Quelques items:
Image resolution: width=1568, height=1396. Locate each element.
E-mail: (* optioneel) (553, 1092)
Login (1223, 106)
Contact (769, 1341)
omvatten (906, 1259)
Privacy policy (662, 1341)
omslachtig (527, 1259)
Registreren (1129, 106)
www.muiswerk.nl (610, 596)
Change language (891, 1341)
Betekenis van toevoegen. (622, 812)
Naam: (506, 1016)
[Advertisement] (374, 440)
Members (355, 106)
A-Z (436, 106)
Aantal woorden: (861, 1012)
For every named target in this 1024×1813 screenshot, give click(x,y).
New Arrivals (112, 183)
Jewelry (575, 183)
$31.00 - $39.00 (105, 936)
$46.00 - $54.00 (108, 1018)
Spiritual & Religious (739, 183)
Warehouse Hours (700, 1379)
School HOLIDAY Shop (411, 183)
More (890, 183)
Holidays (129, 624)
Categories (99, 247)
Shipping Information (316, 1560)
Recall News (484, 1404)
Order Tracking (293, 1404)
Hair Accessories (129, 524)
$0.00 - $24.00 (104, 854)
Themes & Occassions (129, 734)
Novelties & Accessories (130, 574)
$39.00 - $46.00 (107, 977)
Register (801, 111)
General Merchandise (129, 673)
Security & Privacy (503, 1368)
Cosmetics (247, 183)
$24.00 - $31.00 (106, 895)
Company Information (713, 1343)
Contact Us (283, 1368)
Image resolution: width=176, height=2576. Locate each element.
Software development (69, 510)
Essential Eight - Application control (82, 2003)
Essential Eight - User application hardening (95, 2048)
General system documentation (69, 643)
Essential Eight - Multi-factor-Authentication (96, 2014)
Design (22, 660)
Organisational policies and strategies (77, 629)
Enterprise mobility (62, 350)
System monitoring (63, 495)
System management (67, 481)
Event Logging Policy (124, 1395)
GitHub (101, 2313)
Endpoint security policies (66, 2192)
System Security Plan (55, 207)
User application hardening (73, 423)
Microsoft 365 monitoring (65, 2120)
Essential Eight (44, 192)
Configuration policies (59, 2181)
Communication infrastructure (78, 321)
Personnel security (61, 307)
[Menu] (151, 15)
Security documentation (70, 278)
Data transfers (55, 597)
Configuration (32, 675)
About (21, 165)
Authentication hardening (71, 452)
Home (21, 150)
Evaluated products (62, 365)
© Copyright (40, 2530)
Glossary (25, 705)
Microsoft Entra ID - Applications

**Consignes**
Mettez sous forme de liste numérotée les lignes des items, de celle qui contient « For every named » jusqu'à la fin, en omettant les lignes vides.

**Réponse**
1. For every named target in this 1024×1813 screenshot, give click(x,y).
2. New Arrivals (112, 183)
3. Jewelry (575, 183)
4. $31.00 - $39.00 (105, 936)
5. $46.00 - $54.00 (108, 1018)
6. Spiritual & Religious (739, 183)
7. Warehouse Hours (700, 1379)
8. School HOLIDAY Shop (411, 183)
9. More (890, 183)
10. Holidays (129, 624)
11. Categories (99, 247)
12. Shipping Information (316, 1560)
13. Recall News (484, 1404)
14. Order Tracking (293, 1404)
15. Hair Accessories (129, 524)
16. $0.00 - $24.00 (104, 854)
17. Themes & Occassions (129, 734)
18. Novelties & Accessories (130, 574)
19. $39.00 - $46.00 (107, 977)
20. Register (801, 111)
21. General Merchandise (129, 673)
22. Security & Privacy (503, 1368)
23. Cosmetics (247, 183)
24. $24.00 - $31.00 (106, 895)
25. Company Information (713, 1343)
26. Contact Us (283, 1368)
27. Image resolution: width=176, height=2576. Locate each element.
28. Software development (69, 510)
29. Essential Eight - Application control (82, 2003)
30. Essential Eight - User application hardening (95, 2048)
31. General system documentation (69, 643)
32. Essential Eight - Multi-factor-Authentication (96, 2014)
33. Design (22, 660)
34. Organisational policies and strategies (77, 629)
35. Enterprise mobility (62, 350)
36. System monitoring (63, 495)
37. System management (67, 481)
38. Event Logging Policy (124, 1395)
39. GitHub (101, 2313)
40. Endpoint security policies (66, 2192)
41. System Security Plan (55, 207)
42. User application hardening (73, 423)
43. Microsoft 365 monitoring (65, 2120)
44. Essential Eight (44, 192)
45. Configuration policies (59, 2181)
46. Communication infrastructure (78, 321)
47. Personnel security (61, 307)
48. [Menu] (151, 15)
49. Security documentation (70, 278)
50. Data transfers (55, 597)
51. Configuration (32, 675)
52. About (21, 165)
53. Authentication hardening (71, 452)
54. Home (21, 150)
55. Evaluated products (62, 365)
56. © Copyright (40, 2530)
57. Glossary (25, 705)
58. Microsoft Entra ID - Applications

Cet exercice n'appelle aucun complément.